▸ **PROVIDED INFORMATION**:
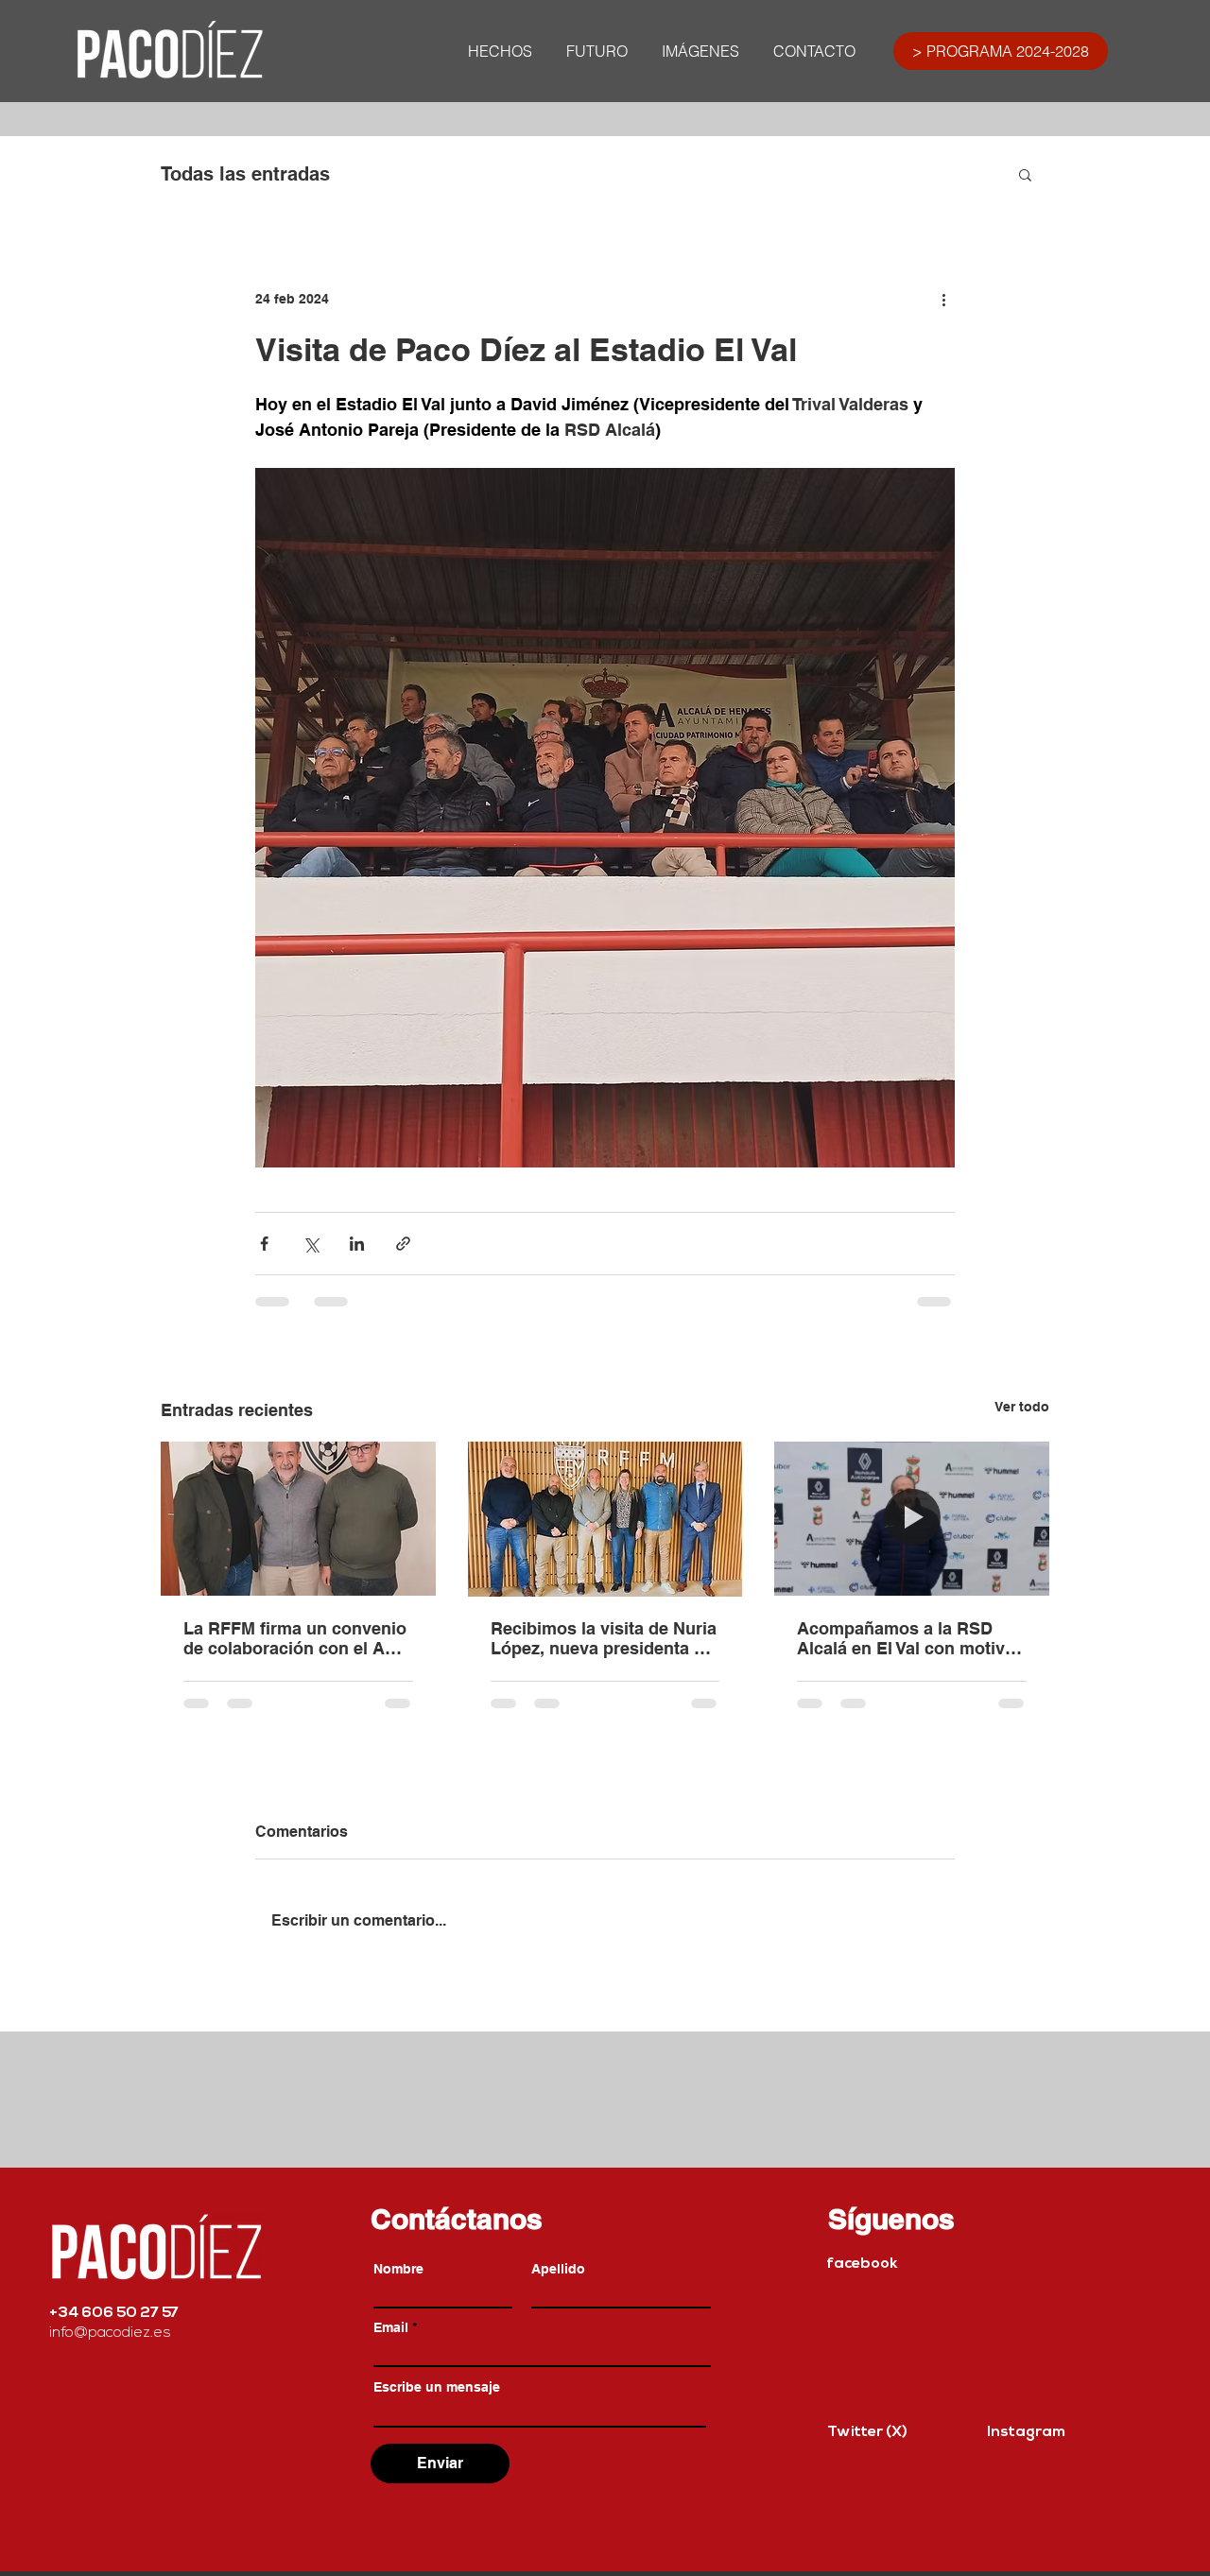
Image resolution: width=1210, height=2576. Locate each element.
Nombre (398, 2268)
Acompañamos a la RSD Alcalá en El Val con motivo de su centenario (906, 1638)
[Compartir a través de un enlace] (403, 1244)
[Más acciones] (943, 298)
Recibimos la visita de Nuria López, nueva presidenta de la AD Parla (604, 1638)
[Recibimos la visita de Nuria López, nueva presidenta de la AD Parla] (605, 1519)
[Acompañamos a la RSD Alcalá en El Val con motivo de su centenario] (911, 1519)
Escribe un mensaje (436, 2387)
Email (390, 2327)
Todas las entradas (245, 174)
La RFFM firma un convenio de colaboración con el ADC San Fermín (296, 1638)
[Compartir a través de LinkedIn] (357, 1244)
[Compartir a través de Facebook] (264, 1244)
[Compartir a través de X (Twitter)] (311, 1244)
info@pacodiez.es (110, 2333)
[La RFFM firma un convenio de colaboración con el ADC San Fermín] (298, 1519)
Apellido (558, 2268)
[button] (1025, 174)
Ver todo (1021, 1406)
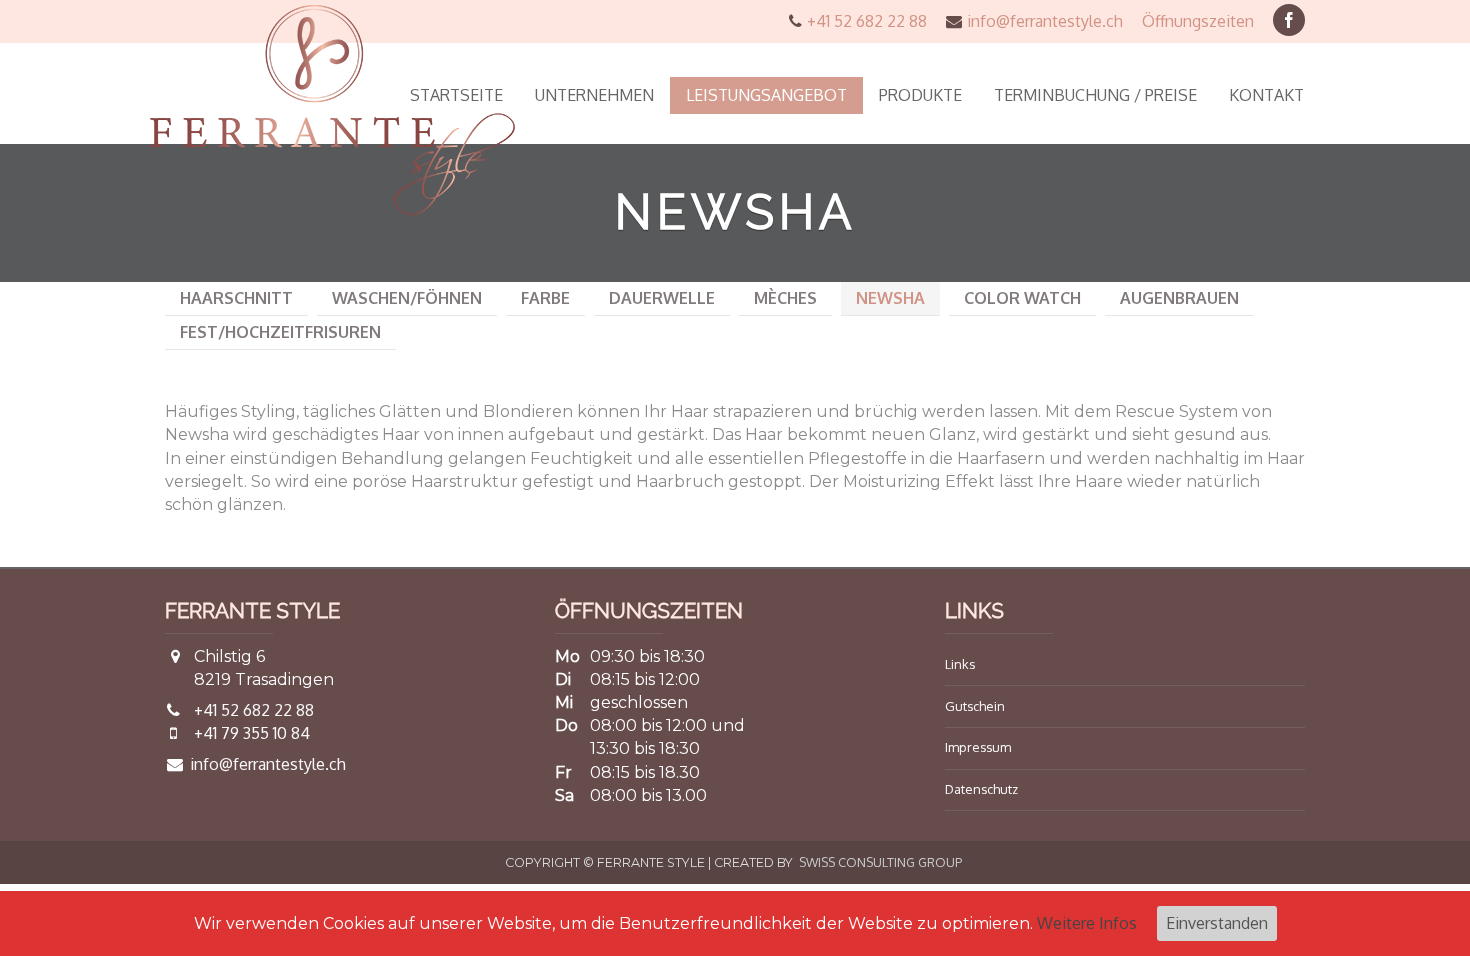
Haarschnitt (236, 298)
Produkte (920, 95)
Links (960, 664)
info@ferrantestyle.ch (1045, 21)
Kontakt (1266, 95)
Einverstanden (1217, 923)
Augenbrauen (1179, 298)
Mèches (785, 298)
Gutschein (975, 706)
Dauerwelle (662, 298)
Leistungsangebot (766, 95)
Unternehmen (594, 95)
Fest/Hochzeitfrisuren (280, 332)
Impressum (978, 747)
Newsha (890, 298)
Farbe (545, 298)
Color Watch (1022, 298)
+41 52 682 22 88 (867, 21)
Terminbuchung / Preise (1095, 95)
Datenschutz (981, 789)
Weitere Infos (1087, 923)
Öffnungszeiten (1198, 21)
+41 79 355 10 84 (252, 733)
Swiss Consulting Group (880, 862)
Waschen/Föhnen (407, 298)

▸ **WHAT NEEDS TO BE DONE**: Every entry above should be duplicated exactly. Do not include the images.

▸ **COMPLETED EXERCISE**:
Image resolution: width=1210, height=2576. Locate each element.
Nombre (398, 2268)
Acompañamos a la RSD Alcalá en El Val con motivo de su centenario (906, 1638)
[Compartir a través de un enlace] (403, 1244)
[Más acciones] (943, 298)
Recibimos la visita de Nuria López, nueva presidenta de la AD Parla (604, 1638)
[Recibimos la visita de Nuria López, nueva presidenta de la AD Parla] (605, 1519)
[Acompañamos a la RSD Alcalá en El Val con motivo de su centenario] (911, 1519)
Escribe un mensaje (436, 2387)
Email (390, 2327)
Todas las entradas (245, 174)
La RFFM firma un convenio de colaboración con el ADC San Fermín (296, 1638)
[Compartir a través de LinkedIn] (357, 1244)
[Compartir a través de Facebook] (264, 1244)
[Compartir a través de X (Twitter)] (311, 1244)
info@pacodiez.es (110, 2333)
[La RFFM firma un convenio de colaboración con el ADC San Fermín] (298, 1519)
Apellido (558, 2268)
[button] (1025, 174)
Ver todo (1021, 1406)
Haarschnitt (236, 298)
Produkte (920, 95)
Links (960, 664)
info@ferrantestyle.ch (1045, 21)
Kontakt (1266, 95)
Einverstanden (1217, 923)
Augenbrauen (1179, 298)
Mèches (785, 298)
Gutschein (975, 706)
Dauerwelle (662, 298)
Leistungsangebot (766, 95)
Unternehmen (594, 95)
Fest/Hochzeitfrisuren (280, 332)
Impressum (978, 747)
Newsha (890, 298)
Farbe (545, 298)
Color Watch (1022, 298)
+41 52 682 22 88 (867, 21)
Terminbuchung / Preise (1095, 95)
Datenschutz (981, 789)
Weitere Infos (1087, 923)
Öffnungszeiten (1198, 21)
+41 79 355 10 84 (252, 733)
Swiss Consulting Group (880, 862)
Waschen/Föhnen (407, 298)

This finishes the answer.